Tuberculosis, driven by Mycobacterium tuberculosis, remains a global health challenge due to the pathogen's ability to enter a dormant state, evading immune responses and conventional antibiotic treatments. The dormancy survival regulator (DosR) protein, a key transcriptional regulator, orchestrates this dormancy mechanism, making it an attractive target for therapeutic intervention. In this research, we applied a comprehensive in silico approach to identify potential inhibitors of DosR, combining domain and motif analysis, multiple sequence alignment (MSA), and consensus sequence generation to uncover conserved regions within the DosR protein across various Mycobacterium species. Initially, FDA-approved compounds were screened through molecular docking to identify candidates with promising binding affinities to the DosR active site. The top 100 compounds were then used for de novo molecule generation using REINVENT4, resulting in a new library of novel compounds. A rigorous absorption, distribution, metabolism, excretion, and toxicity (ADMET) analysis, molecular dynamics (MD) simulations, and MMGBSA led to top 5 selected compounds and confirmed their stability and strong interactions with the DosR protein.

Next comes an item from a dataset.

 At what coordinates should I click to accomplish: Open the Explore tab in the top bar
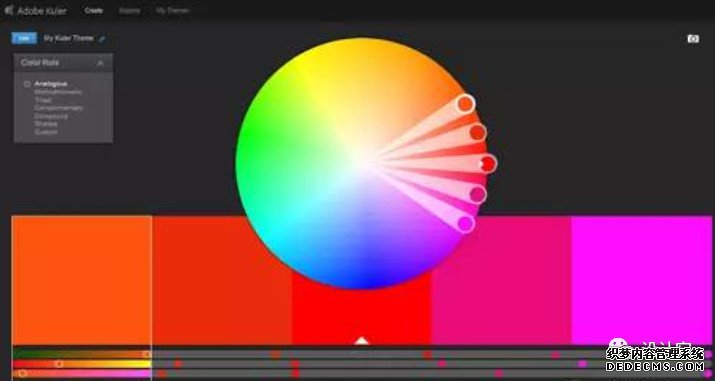pos(130,10)
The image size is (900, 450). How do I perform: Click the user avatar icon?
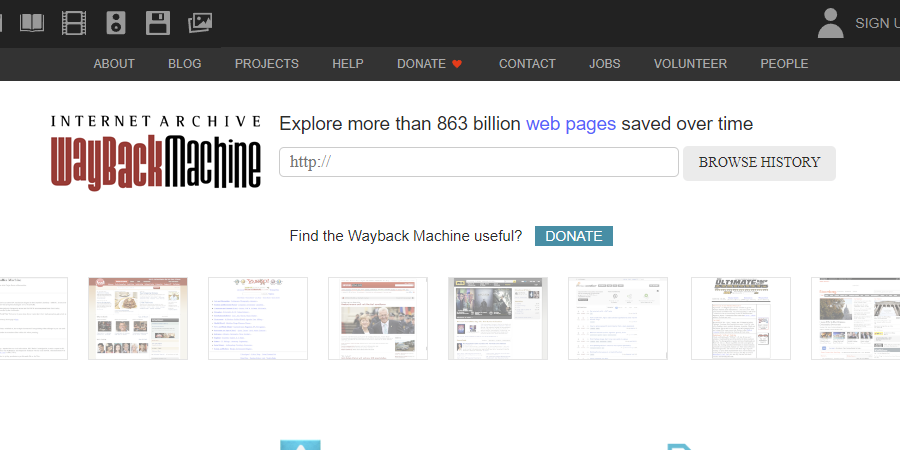(x=830, y=23)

Key candidates, including RI081 (N-(4-(N-(cyclohexylcarbamoyl)sulfamoyl) benzyl)nicotinamide), RI089 ((S)-10-(((3-chlorophenyl)amino)methyl)-9-fluoro-3-methyl-7-oxo-2,3-dihydro-7H-[1,4]oxazino[2,3,4-ij]quinoline-6-carboxylic acid), and RI107 ((S)-2-((1r,4S)-4-methylcyclohexane-1-carboxamido)-3-(2-oxo-1,2-dihydroquinolin-4-yl)propanoic acid), emerged as the most promising inhibitors, demonstrating both stability and strong binding affinity. This multi-tiered approach, blending bioinformatics, molecular docking, and dynamics, presents a robust framework for discovery of DosR inhibitors.